I am reading a paper that deals with the solution of the Sturm-Liouville problem:
$u''(t) + \rho (t) u + \lambda ^{-1}u= -f $
$ u(0)=u(1)=0$
For $\rho(t) \leq 0 $. First it is solved the problem:
$u''(t) + \rho (t) u= -f $
$u(0)=u(1)=0 \hspace{1cm}$ (1)
Picking two arbitrary linearly independent solutions $u_1,u_2, u_1(0)=0$ $u_2(1)=0$ and using Variation of constants method to obtain a particular solution $u_p$. Then, by imposing to the general solution $u=u_p +a u_1 +b u_2$ the boundary conditions of the original (1) problem, it is found the solution that the solution to (1) is written in integral form as $ \int_{0}^{1} k(t,s)f(s)ds$. So it is defined the operator $K$:
$$K:L^2([0,1]) \hspace{1cm} \longrightarrow \hspace{1cm} L^2([0,1])$$ $$ \hspace{4cm} f \hspace{1cm} \longrightarrow \hspace{1cm} u(t)= \int_{0}^{1} k(t,s)f(s)ds$$
Where u is the solution to the ODE $u'' + \rho u=f$ (With the boundary conditions $u(0)=u(1)=0$) and $k(t,s)$ is Green's Function:
$$k(t,s):=\left\{\begin{matrix} - \frac{u_2(t)u_1(s)}{W(0)}& s \leq t \\ -\frac{u_2(s)u_1(t)}{W(0)}& t\leq s \end{matrix}\right. $$
I understand the last part of the paper which uses spectral theorem for compact self-adjoint operators to solve the initial problem.

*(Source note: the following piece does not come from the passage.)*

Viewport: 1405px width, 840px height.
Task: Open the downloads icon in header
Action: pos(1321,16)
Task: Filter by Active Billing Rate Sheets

But I have a few questions:
It is shown that the operator $K$ is injective, so that for a given $f \in L^2([0,1])$ there is a unique solution $u \in L^2([0,1])$. Is this necessary? Couldn't it be shown using the fact that two different $\hat{u_1}, \hat{u_2}$ lineally independent solutions yield the same Green's function as $u_1, u_2$?

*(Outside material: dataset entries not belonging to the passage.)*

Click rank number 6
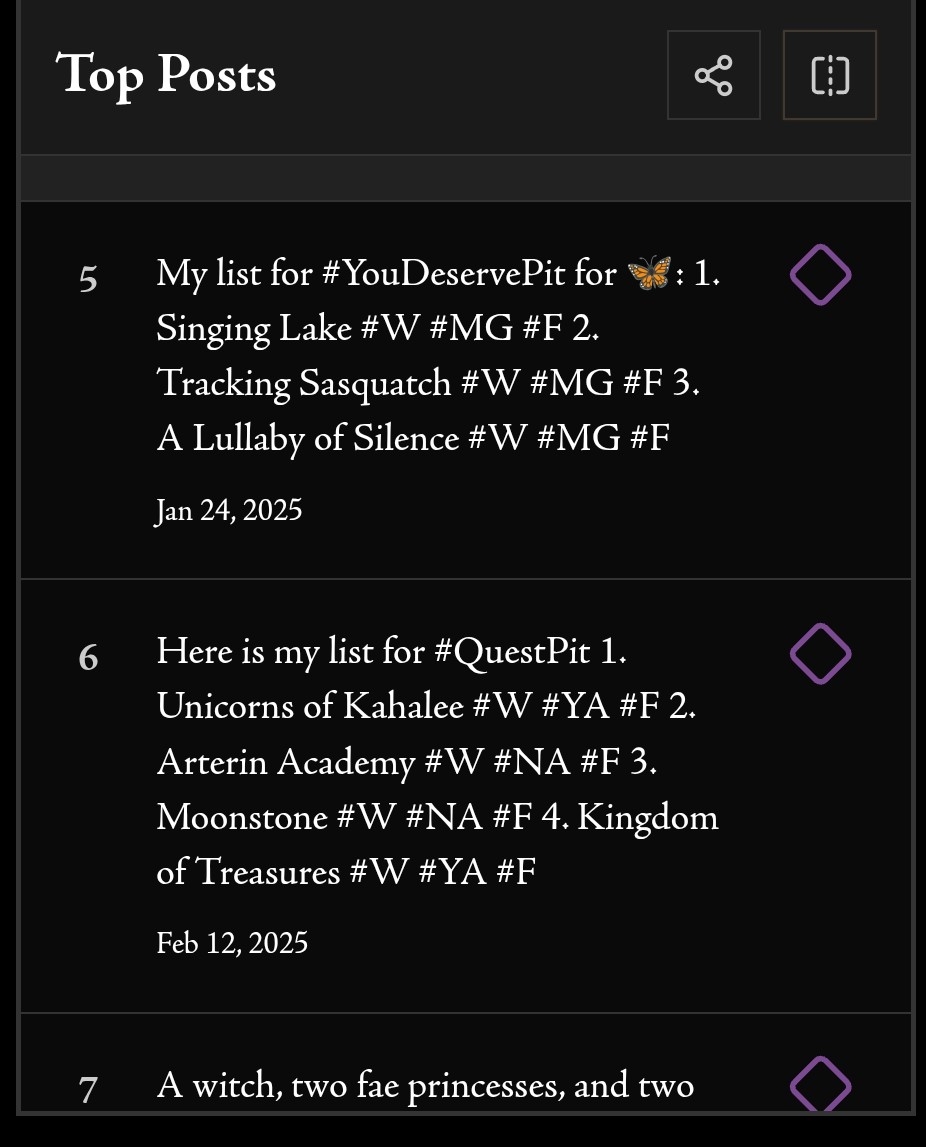 coord(88,658)
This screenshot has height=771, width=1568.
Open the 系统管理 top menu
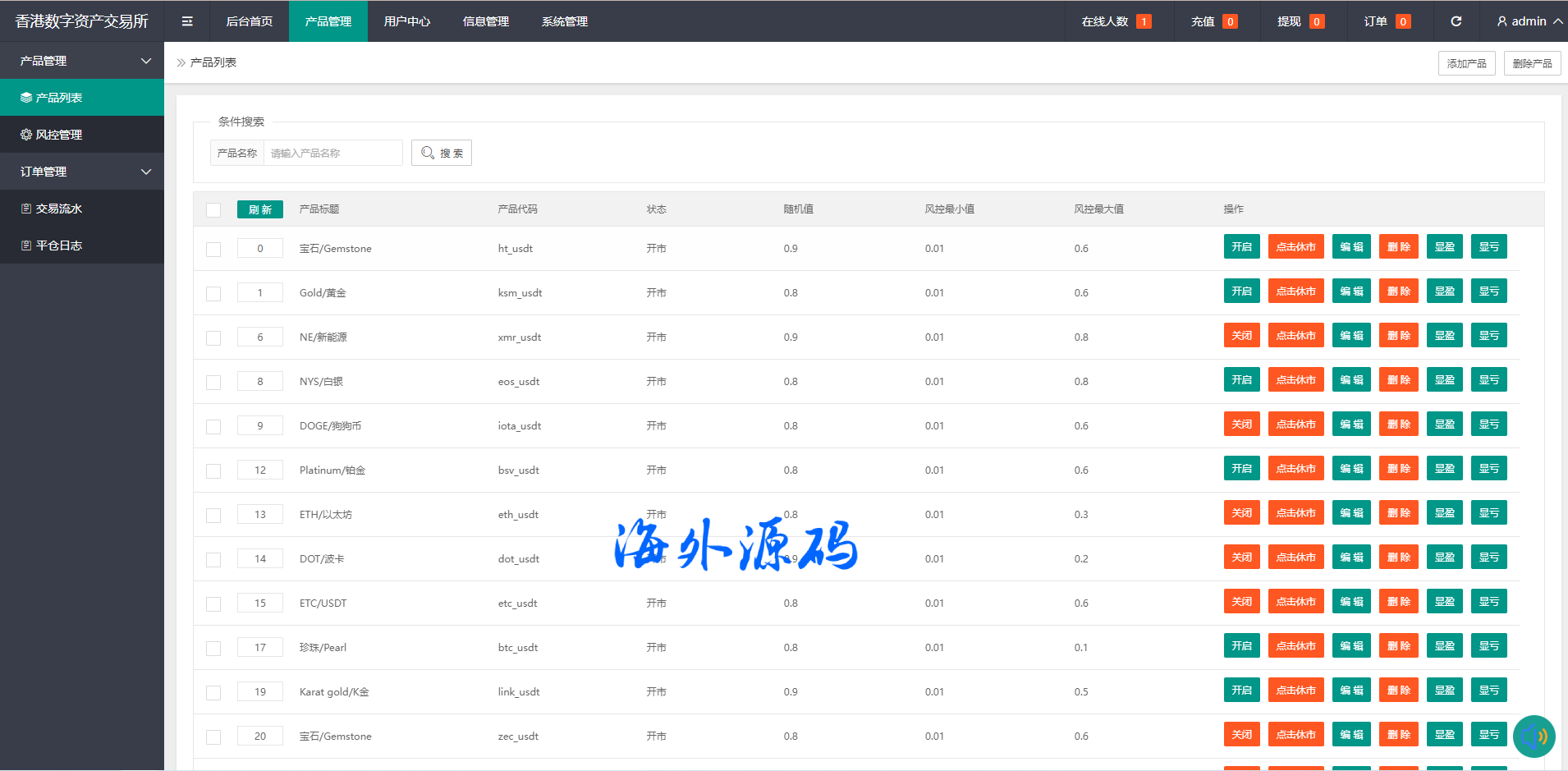click(564, 21)
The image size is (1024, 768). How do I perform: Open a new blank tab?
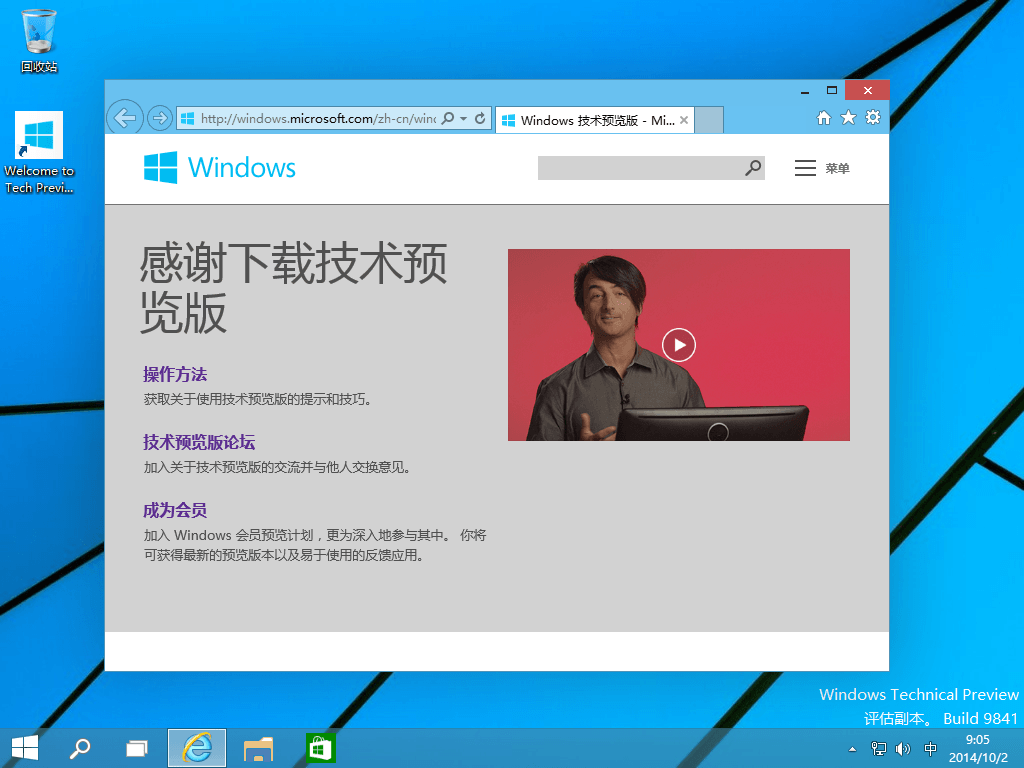point(708,120)

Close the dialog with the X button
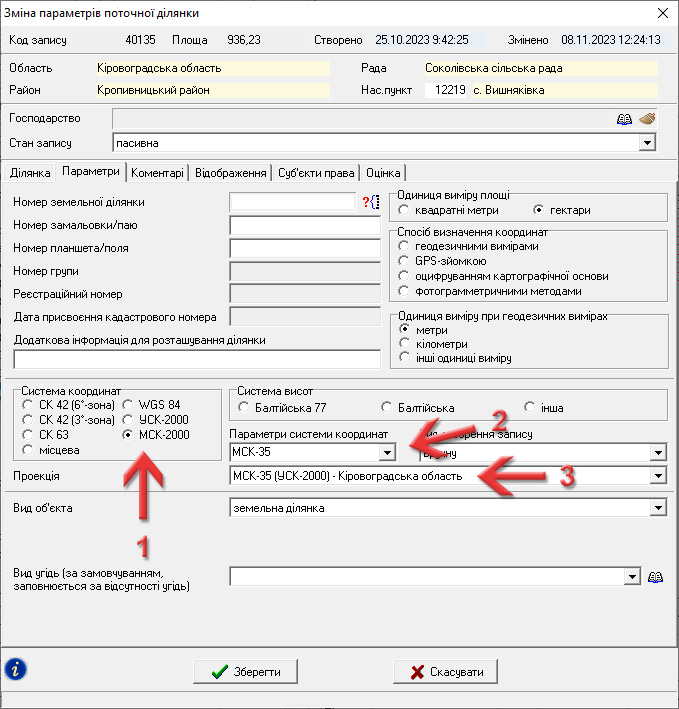tap(661, 13)
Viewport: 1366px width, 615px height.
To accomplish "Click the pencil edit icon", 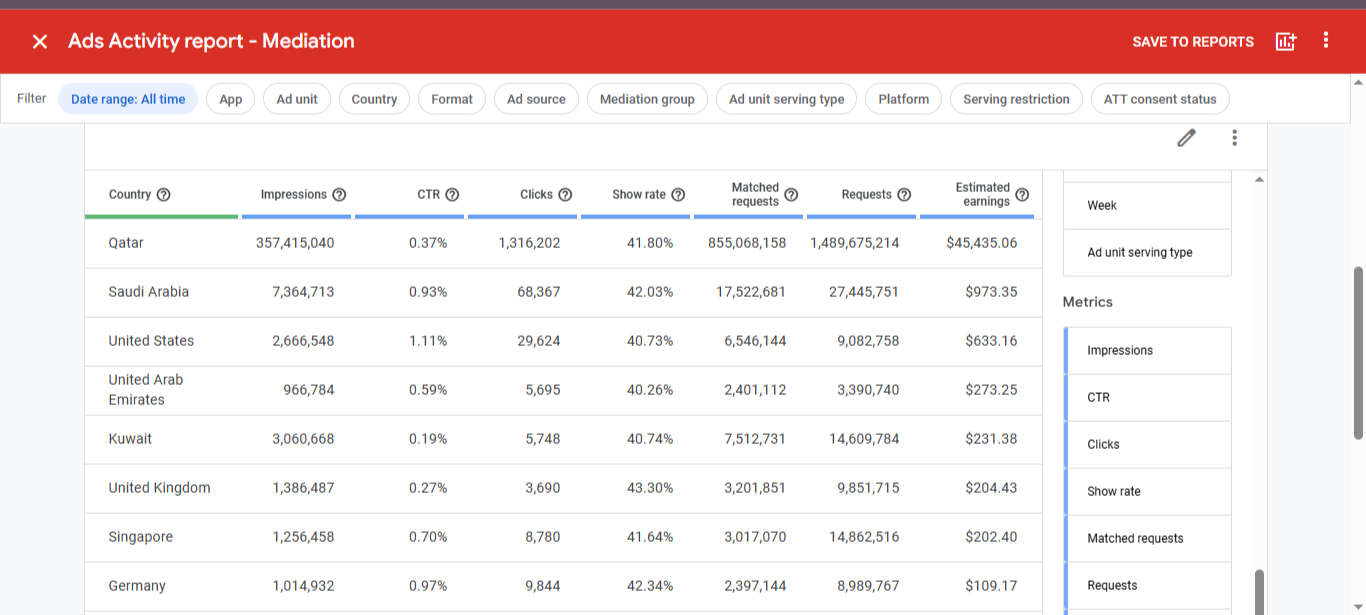I will (x=1186, y=138).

Also, it is shown that if $f \in C([0,1])$ then $u \in C^2([0,1])$. This is done by derivating u in its integral form two times. Again, Is this necessary? As u verifies $u'' + \rho u=f$ then $u''$ is also continuous so that $u \in C^2([0,1])$ as long as f is continuous. Am I missing something?
In the first set of equations, I think you meant $$ u''(t)+\rho(t)u(t) + \frac{1}{\lambda}u(t) = -f(t) $$ instead of $$ u''(t)+\rho(t)u(t) + \frac{1}{\lambda} = -f(t). $$ That's the typical way such problems are defined.
For the second set of equations $$ \begin{array}{c} u''(t)+\rho(t)u(t) = -f(t),\\ u(0)=0,\;\;\; u(1)=0, \end{array} \;\;\;\; (\dagger) $$ the solution may not exist for all $f$ and may not be unique if it does exist. It depends on $\rho$. For example, suppose $\rho(t)=\pi^2$. Then $u(t)=\sin(\pi t)$ is a solution of the homogeneous equation $$ u''(t)+\pi^2u(t) = 0, \\ u(0)=0,\;\;\; u(1)=1. $$ Therefore if you have a solution $u_0$ of the inhomogeneous system $(\dagger)$ with $\rho(t)=\pi^2$, then $u_0+C\sin(\pi t)$ is also a solution of the inhomogenous equation for any constant $C$. So there have to be conditions on $\rho$.